By the sounds of it, all Todd cares about is cards and girls.

‘Anyway, the brother assumed I already knew that Todd’s sex offending goes back years. I played along, probed a bit, and Todd was arrested in Belgium in ’97.’

‘ Belgium? ’ said Robin, shocked.

‘Yep. He was working as a coach driver, moving young Eastern European girls between brothels and abuse rings, and he was doing it under the name “Jim Philpott”, which was his mother’s maiden name. Look at this.’

Strike brought up a fresh article on his phone and handed it to Robin.

There, among seven other mugshots dating from 1997, were Todd’s familiar tiny eyes and wide mouth, though back when the picture had been taken Todd had a full head of dull brown hair.

Bruising to his upper cheek suggested he’d put up a fight when Belgian police had cornered him.

He’d been arrested as part of a pan-European grooming and trafficking gang that lured young women with promises of modelling careers, or jobs as housekeepers for wealthy people in the UK.

Todd, Robin saw, had served twelve months for his crimes, receiving the shortest term of any of the men arrested.

None of the girls rescued had accused him of physical abuse, only that he’d knowingly moved them around between brothels and groups of abusers in France, Germany, Luxembourg and Belgium.

Robin was sceptical that Todd’s role had been confined to chauffeur: there was no guarantee that every single victim had been found, and his subsequent conviction for rape in the UK suggested he’d been lucky to escape a longer sentence.

However, as Robin saw, Jim Todd had been in jail when Reata Lindvall and her daughter vanished, so he definitely couldn’t have killed them.

‘Interesting,’ she said, passing Strike back his phone.

Still hoping for an improvement in the atmosphere, Strike said,

‘I’ve also found out what that text was, that made Pamela leave the shop early.’

‘How?’ said Robin, failing to repress a note of professional rivalry. She considered Pamela her own witness, and had been proud of getting so much information out of the woman.

‘Tracked down her husband and talked to him this afternoon. They’re separated. Pamela chucked him out, because he shagged an old girlfriend he found on Facebook.’

‘So what did the text say?’

‘It was supposedly from the old girlfriend, telling Pamela that she and the husband were having an affair and were deeply in love, and asking Pamela to meet her at Debenhams café on Oxford Street to discuss the matter. However—’

‘It wasn’t really from the girlfriend?’

‘Precisely. Burner phone. Pamela got home on Friday after waiting in Debenhams café alone until closing time. She let rip at her husband, who panicked and gave himself away by saying “it was only once”, before realising the text had been sent from an unknown number. So, someone knew enough about Pamela and Geoffrey’s private life to know exactly how to lure Pamela out of the shop – Geoffrey says she was already suspicious about the true nature of his reinvigorated friendship before she got the fake text.
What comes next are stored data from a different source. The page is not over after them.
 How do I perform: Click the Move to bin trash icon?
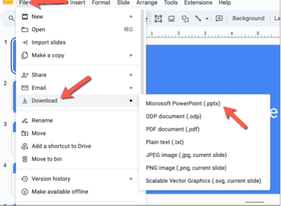(25, 159)
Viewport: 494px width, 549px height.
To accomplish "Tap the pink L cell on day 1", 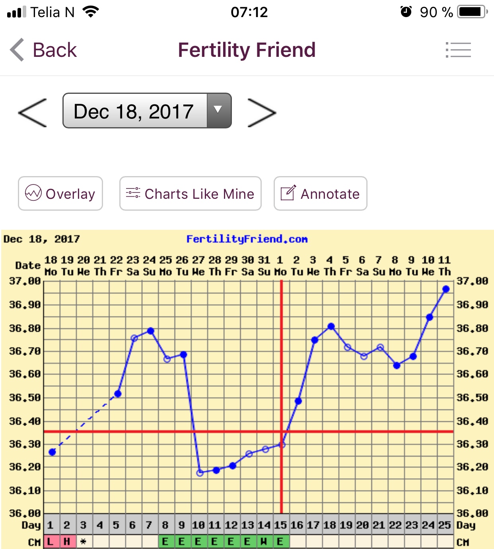I will pyautogui.click(x=51, y=542).
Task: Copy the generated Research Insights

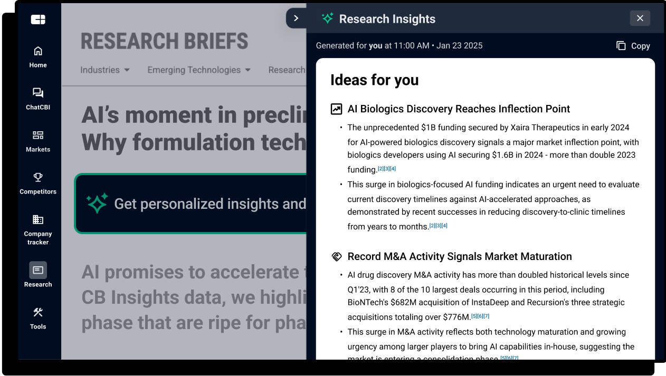Action: point(632,45)
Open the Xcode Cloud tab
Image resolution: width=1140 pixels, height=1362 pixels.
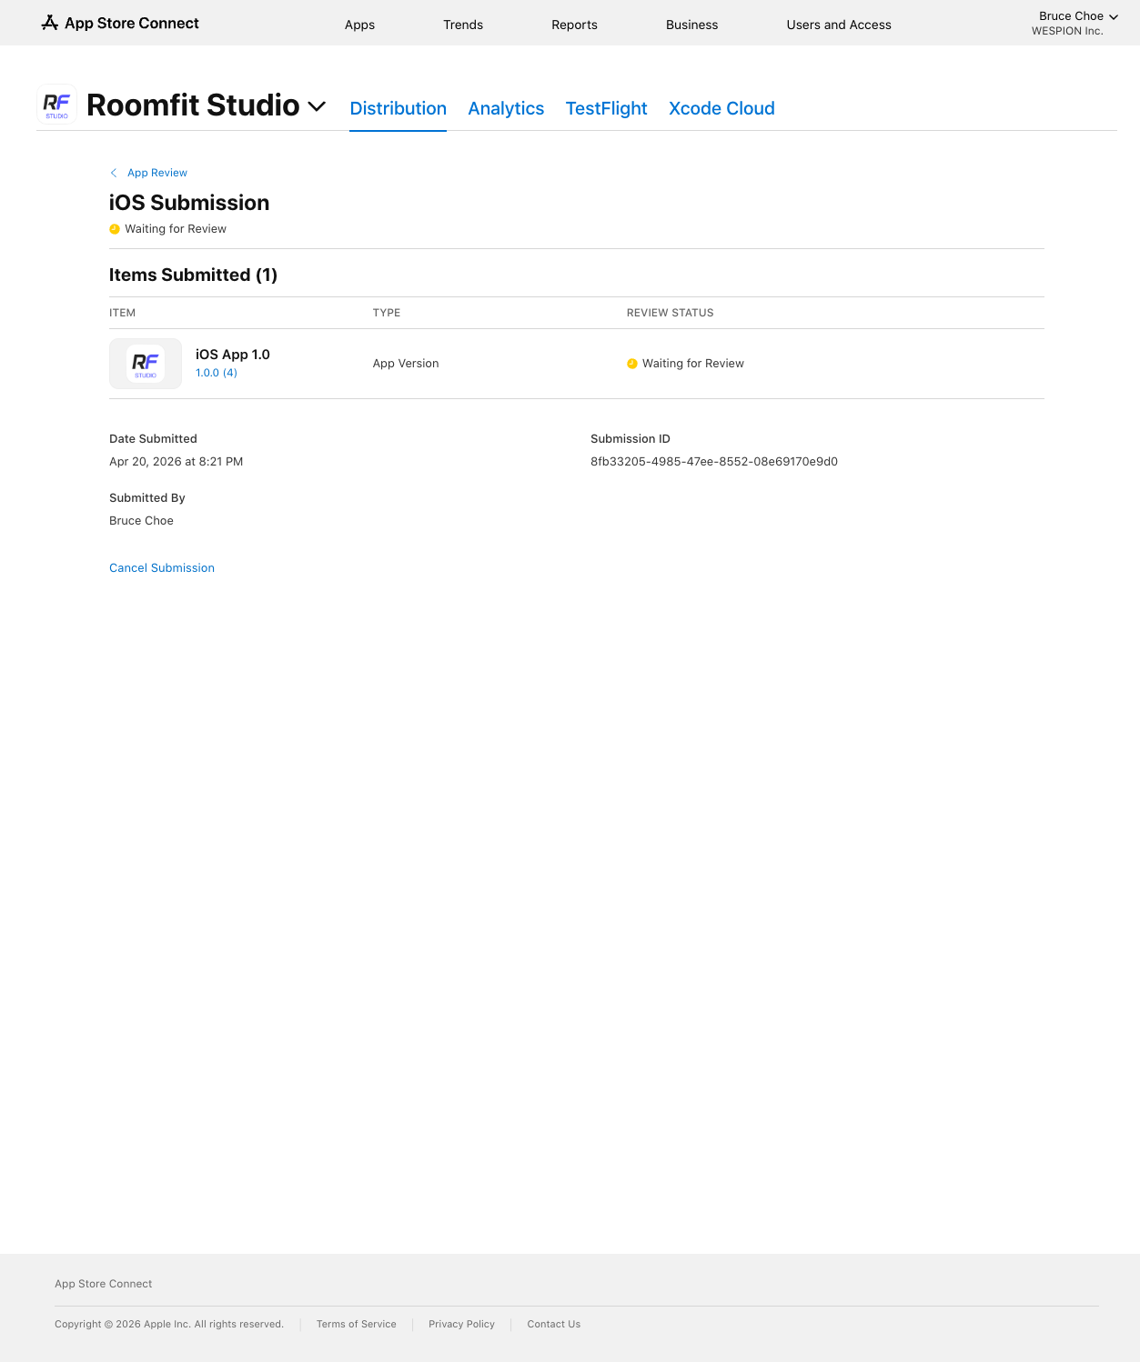721,108
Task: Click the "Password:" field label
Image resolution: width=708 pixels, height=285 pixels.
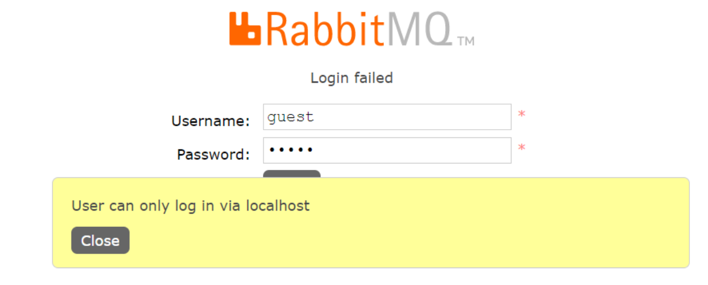Action: [x=214, y=154]
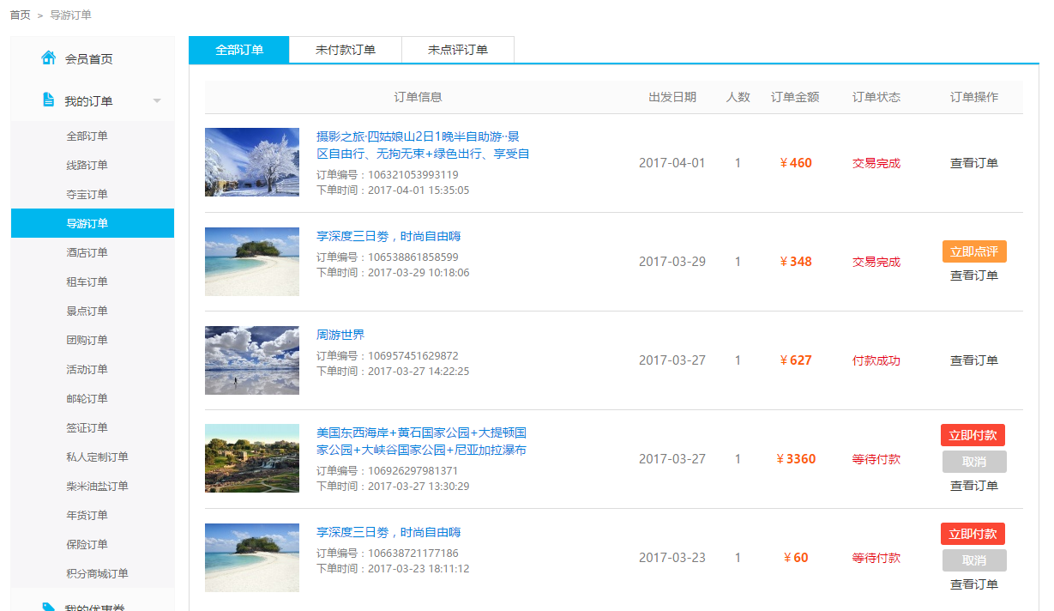
Task: Switch to the 未付款订单 tab
Action: tap(346, 50)
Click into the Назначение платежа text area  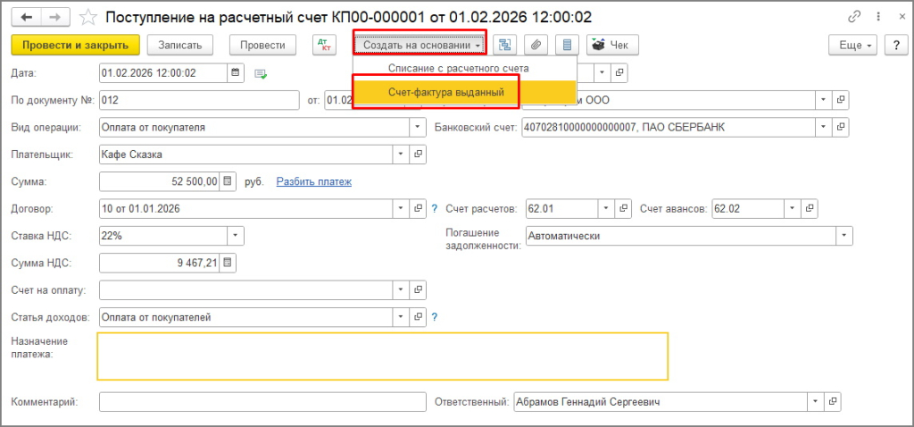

I asked Geoffrey who might have known about all this, and he said he and Pamela had a couple of rows about it, back when he was running Bullen & Co and she was working at Ramsays. ’

‘So anyone in either shop might have overheard?’
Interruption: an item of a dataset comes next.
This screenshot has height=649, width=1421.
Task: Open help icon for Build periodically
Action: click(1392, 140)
‘Exactly. The other thing Geoffrey told me was that it was definitely the genuine Oriental Centrepiece in the crate that arrived at Bullen & Co, which he opened to check the contents. He’s an expert on antique silver, so I think we can take his word for it.’

‘Right,’ said Robin, trying not to feel aggrieved that Strike had found all this out, rather than her. ‘Well, I’ve spoken to Ivor Powell, Tyler’s father, in Florida.’

‘And?’

‘He said he’s had a few texts from Tyler and that he’s working in a pub. He seemed annoyed I was bothering him with what he called Dilys’s “rubbish” and refused to send me Tyler’s texts. I wouldn’t be surprised if he hadn’t had any at all. He gave the impression he simply didn’t care about Tyler.’

A waiter arrived at the table to take Strike’s drinks order. When he’d departed, Strike said,

‘That message from Griffiths’ daughter about Powell was interesting.’

‘Yes,’ said Robin. ‘It certainly paints a different picture of Tyler to the one her father was pushing.’

‘Pat hasn’t found Powell in any pubs called “the silver something” yet. ’Course, he might be doing a Todd and going under a different name. A different different name to William Wright, I mean.’